1) 土間空間による「地域とのつながり」
地域の人とのつながりはやはり、家に気楽に立ち寄ることができる空間を持つことから始まると考えています。今の家は人を招き入れない構造になっており、それが地域コミュニティーの崩壊を招いたといっても言い過ぎではないかもしれません。縁側談義という言葉がありますが、人が気軽に立ち寄るためにはやはり靴を脱いではいけません。靴を履いたまま腰掛けて話のできる空間があれば、自然に地域との関わりができてきます。その窓口を土間に求めようと考えています。縁側でなく土間を考えたのはやはり冬の寒い時期にもぬくぬくと会話ができることできるからです。内土間に椅子とテーブルをおいてお茶でも飲めるようにできれば、近所の人や友人と心おきなく話ができるのではないでしょうか?パブリック空間としての土間の活用を考えています。
2)「家族のつながり」と土間
子供が汚れても良い遊びや学びをする空間を土間で実現できると素敵です。色々な工作(子供達)、一輪車(子供達)、園芸、DIY、縄跳びなど、ダイナミックに使える土間は冬の季節の運動不足にも役立ちます。遊び空間として内と外の中間的な場所として最大限に活用し、遊びと学びを通じての「家族のつながり」を実現したいと考えています。
3)土間を用いた「自然とのつながり」
土間は庭と家をつなぐ緩衝帯であり、自然とのつながりをスムーズに行う役割があると考えています。
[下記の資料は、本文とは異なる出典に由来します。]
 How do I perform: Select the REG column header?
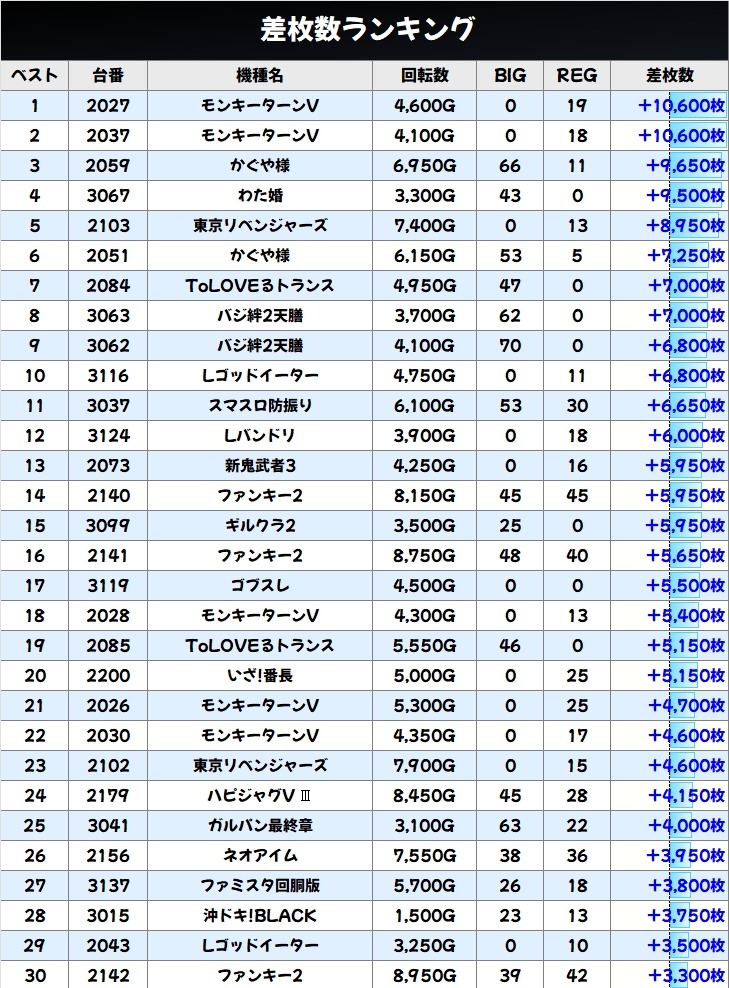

土間から庭が眺められ、四季の移り変わりを体感することで「自然へのつながり」を感じられれば良いと考えています。
4)土間と「環境へのつながり」
コンクリート土間は蓄熱材としての機能を持っていることから、冬場は日光のダイレクトゲインを夜に使うことも可能です。また、夏にはコンクリート特有のヒヤッとした感触があるため冷房を軽減することも可能です。土間は省エネルギーの観点からも優れもので、ぜひ活用したいと考えています。しかし、夏にダイレクトゲインを呼び込むと大変なことになりますので、軒や庇をうまく使って、夏冬の日光の射し込みのコントロールを十分に考慮した設計をするが必要になります。
5)土間と「将来のつながり」
「将来とのつながり」として資産価値のある家づくりがあります。資産価値のある家は、丈夫な家づくりが基本です。家の中で最も痛みやすい箇所に水周りがあり、この水周りをなるべく土間にもってきたら良いのではないかと考えています。昔の民家では炊事・洗濯は土間であり、トイレは屋外でした。家の耐久性と匂い対策であったと思いますが、なかなか理にかなっていると思います。キッチン、洗濯、洗濯物干し場、トイレ、お風呂のすべてを土間にもってくることができるのならば、水周りの耐久性は飛躍的に向上すると考えています(ただし妻は膝が悪いのでキッチンの土間はある程度やわらかいクッションを敷く必要があります。)これらの土間はプライベートとしての土間であり、パブリックとしての土間と引き戸などで仕切る必要があると考えています。
6)その他
・土間を作りたいけれども最も難点は冬の寒さです。土間には電気ヒーターを埋め込んだり温水式土間暖房などの寒さ対策を絶対に施すことが必要条件になります。暖房対策なくして土間はありえないと考えています。
・土間と普段生活する空間とは田村さんの「広縁の家」のように障子で区切り、居住空間に採光を得ることができればよいと考えています。「広縁の家」のような広がりを感じさせる空間を是非とも実現したいと考えています。